RTES – Real-time Embedded Systems

Co-PI:

  • Professor Ravishankar K. Iyer

Other Participants:

  • Zbigniew Kalbarczyk (Research Scientist)
  • Keith Whisnant (Graduate Student)
  • Qilun Liu (Graduate Student)

Objectives:

The research proposed is to develop methodologies and tools for designing and implementing very large-scale, real-time embedded computer systems that:

  • achieve ultra high computational performance through use of parallel hardware architectures;
  • achieve and maintain functional integrity via distributed, hierarchical monitoring and control;
  • are required to be highly available; and
  • are dynamically reconfigurable, maintainable and evolvable.

The specific application that will drive this research and provide a test platform for it is the trigger and data ac-quisition system for BTeV, an accelerator-based High Energy Physics (HEP) experiment to study matter-antimatter asymmetries (also known as Charge-Parity violation) in the decays of particles containing the bottom quark. BTeV was recently approved by Fermilab and will be constructed over the next 5-6 years to run in conjunction with the Fermilab Tevatron Collider.
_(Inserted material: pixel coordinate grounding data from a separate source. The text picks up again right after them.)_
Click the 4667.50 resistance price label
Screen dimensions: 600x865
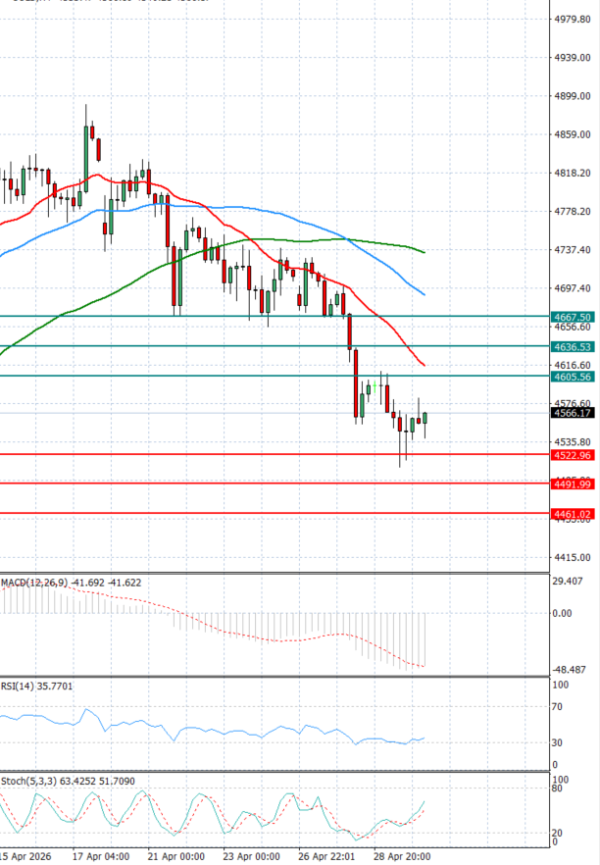pos(573,316)
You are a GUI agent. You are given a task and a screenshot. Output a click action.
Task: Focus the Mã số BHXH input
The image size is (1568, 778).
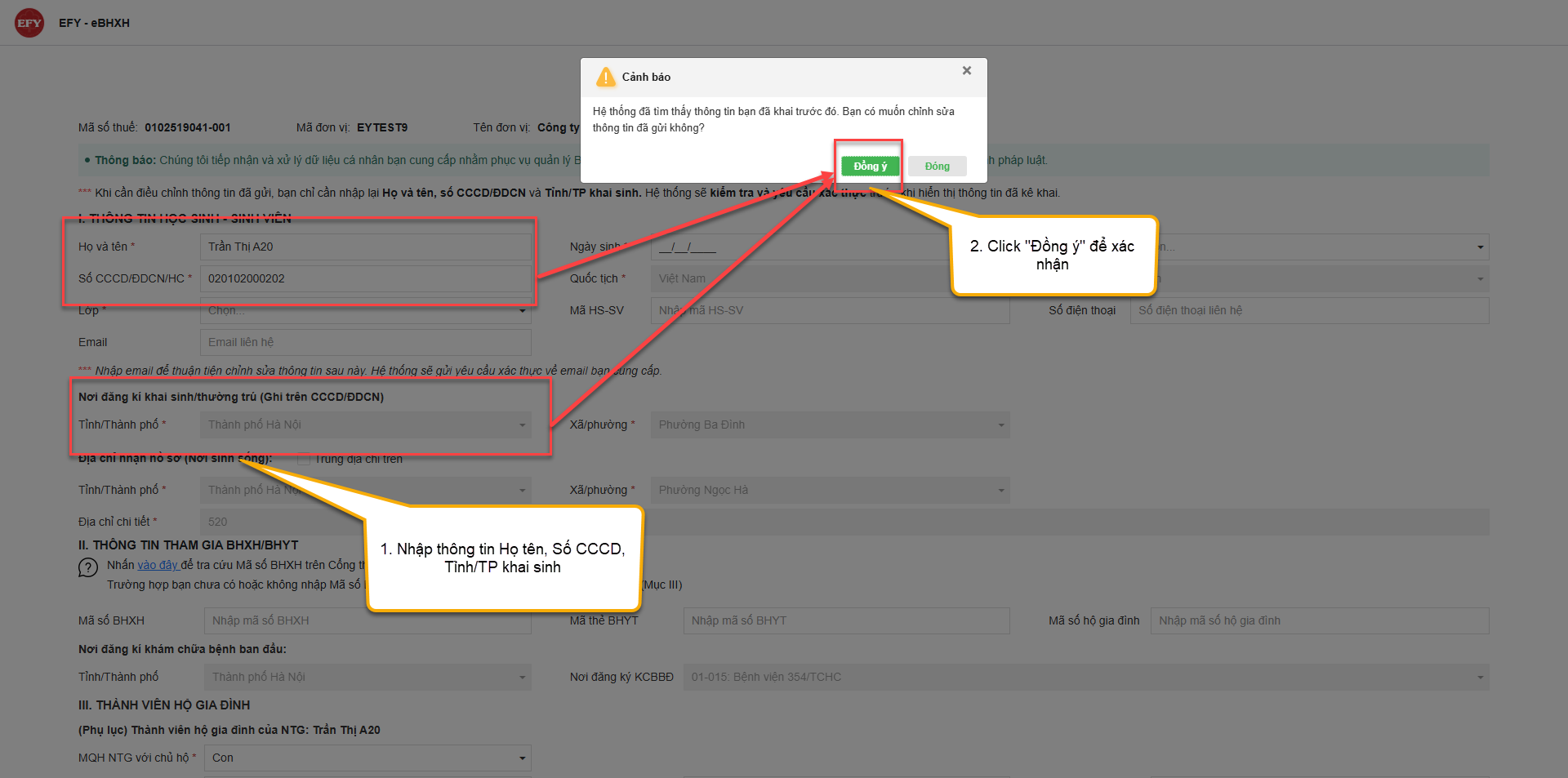coord(368,620)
The experiment is expected to run for at least 5 years. It requires a massively parallel, heterogeneous cluster of computing elements to reconstruct 15 million particle interactions (events) per second and uses the reconstructions to decide which events to retain for further data analysis. Creating usable software for this type of real-time embedded system will require research into solutions of general problems in the fields of computer science and engineering. We plan to approach these problems in a way that is general, and to produce methodologies and tools that can be applied to many scientific and commercial problems.

The classes of systems targeted by this research include those embedded in environments, like BTeV, that pro-duce very large streams of data which must be processed in real-time using data dependent computation strategies. Such systems are inextricably tied to the environment in which they must operate, and must perform complex computations within the timing constraints mandated by their environments. These systems require ultra high performance (on the order of 1,012 operations per second). The level of performance requires parallel hardware architectures, which in the case of BTeV is composed of a mix of thousands of commodity processors, special purpose processors such as Digital Signal Processors (DSPs), and specialized hardware such as Field Programmable Gate Arrays (FPGAs), all connected by very high-speed networks. The systems must be dynamically reconfigurable, to allow a maximum amount of performance to be delivered from the available and potentially changing resources. The systems must be highly available, since the environments produce the data streams continuously over a long period of time, and interesting phenomena important to the analysis being done are rare and could occur in the data at any time. To achieve the high availability, the systems must be fault tolerant, self-aware, and fault adaptive, since any malfunction of processing elements, the interconnection switches or the front-end sensors (which provide the input stream) can result in unrecoverable loss of data. Faults must be corrected in the shortest possible time, and corrected semi-autonomously (i.e., with as little human intervention as possible). Hence distributed and hierarchical monitoring and control are vital.